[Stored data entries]
....

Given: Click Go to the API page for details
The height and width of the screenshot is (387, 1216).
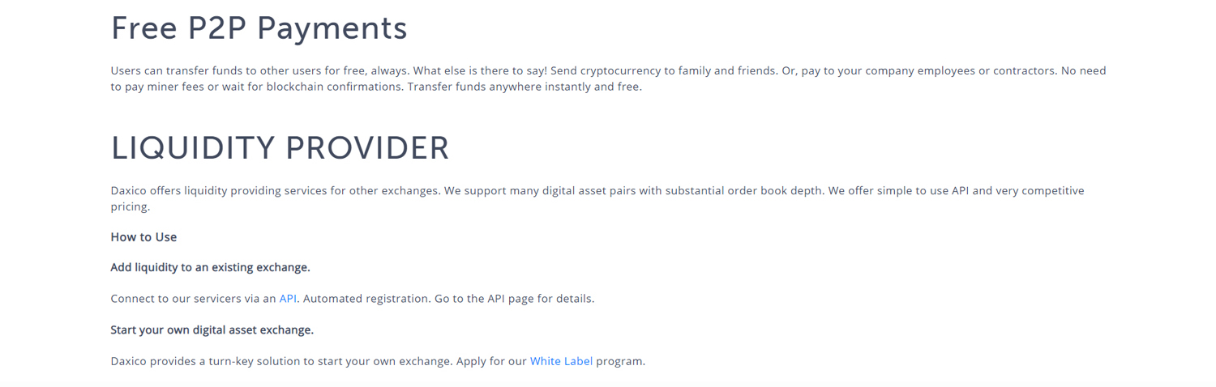Looking at the screenshot, I should (515, 299).
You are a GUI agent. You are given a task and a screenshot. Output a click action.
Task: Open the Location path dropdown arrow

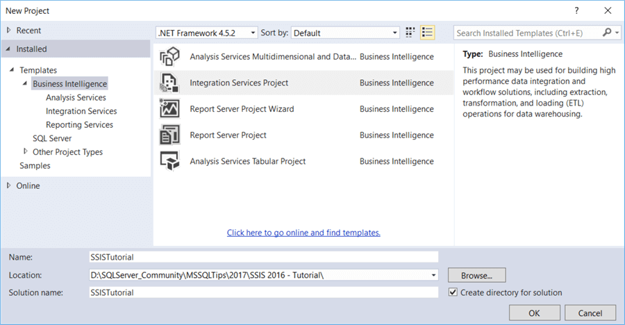coord(433,275)
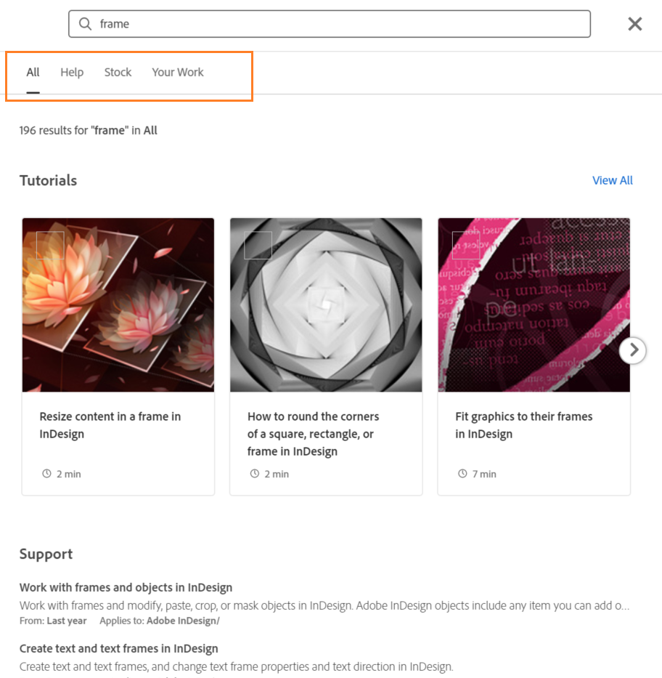Click the square icon on pink text thumbnail
662x678 pixels.
coord(465,246)
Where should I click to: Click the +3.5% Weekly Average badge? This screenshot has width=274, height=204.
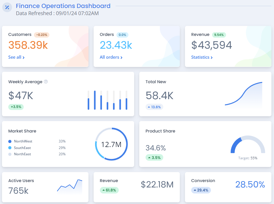point(16,107)
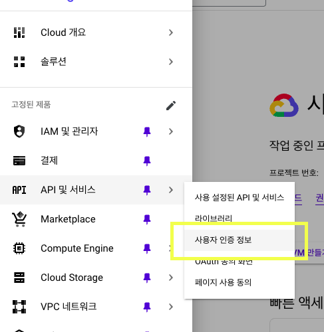
Task: Click the Compute Engine chip icon
Action: [19, 248]
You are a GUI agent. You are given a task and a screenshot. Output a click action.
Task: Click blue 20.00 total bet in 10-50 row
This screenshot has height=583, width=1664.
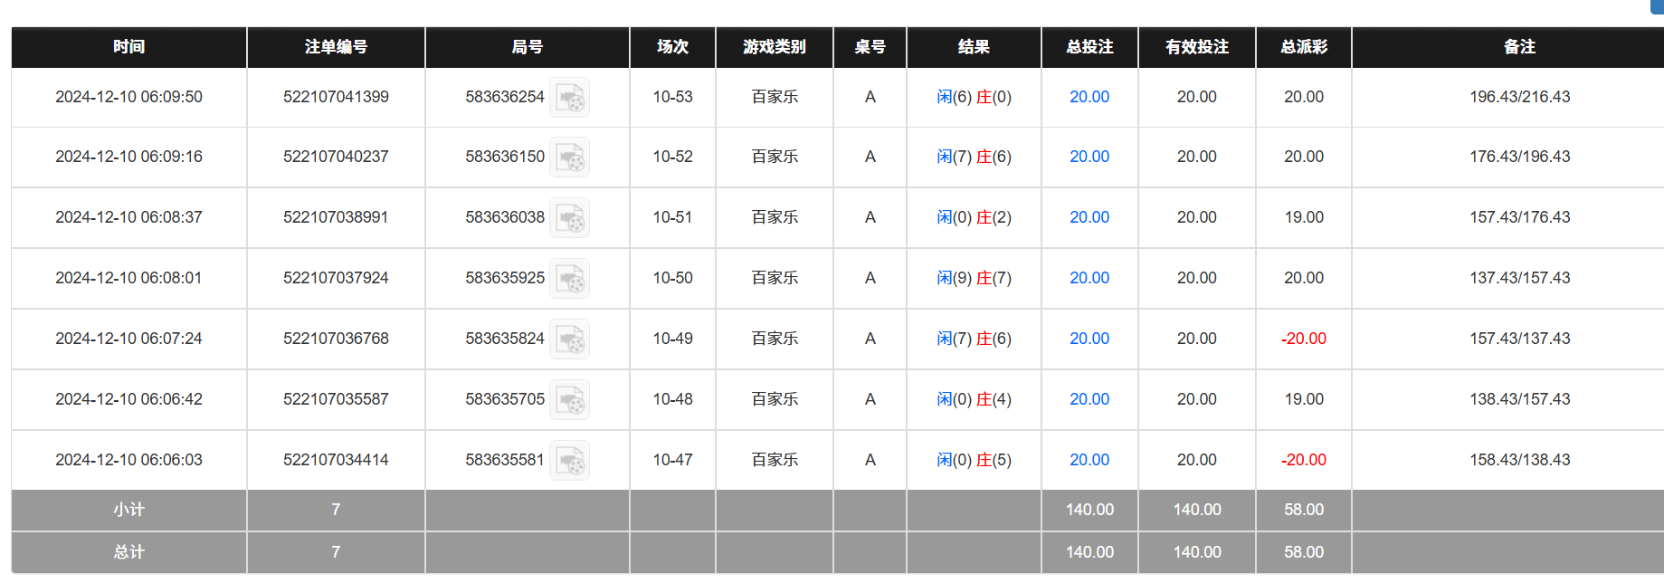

....

| Instructions for the task |
In your copy, repeat the records above exactly and include no images.

| Written solution |
Given: Click Go to the API page for details
The height and width of the screenshot is (387, 1216).
Looking at the screenshot, I should (515, 299).
You are a GUI agent. You are given a task and a screenshot. Output a click action.
Task: Open the Location path dropdown arrow

coord(433,275)
Click the square icon on pink text thumbnail
662x678 pixels.
coord(465,246)
Where should I click to: Click the +3.5% Weekly Average badge? This screenshot has width=274, height=204.
point(16,107)
Task: Click the Compute Engine chip icon
Action: [19, 248]
You are a GUI agent. You are given a task and a screenshot. Output a click action.
Task: Click blue 20.00 total bet in 10-50 row
This screenshot has height=583, width=1664.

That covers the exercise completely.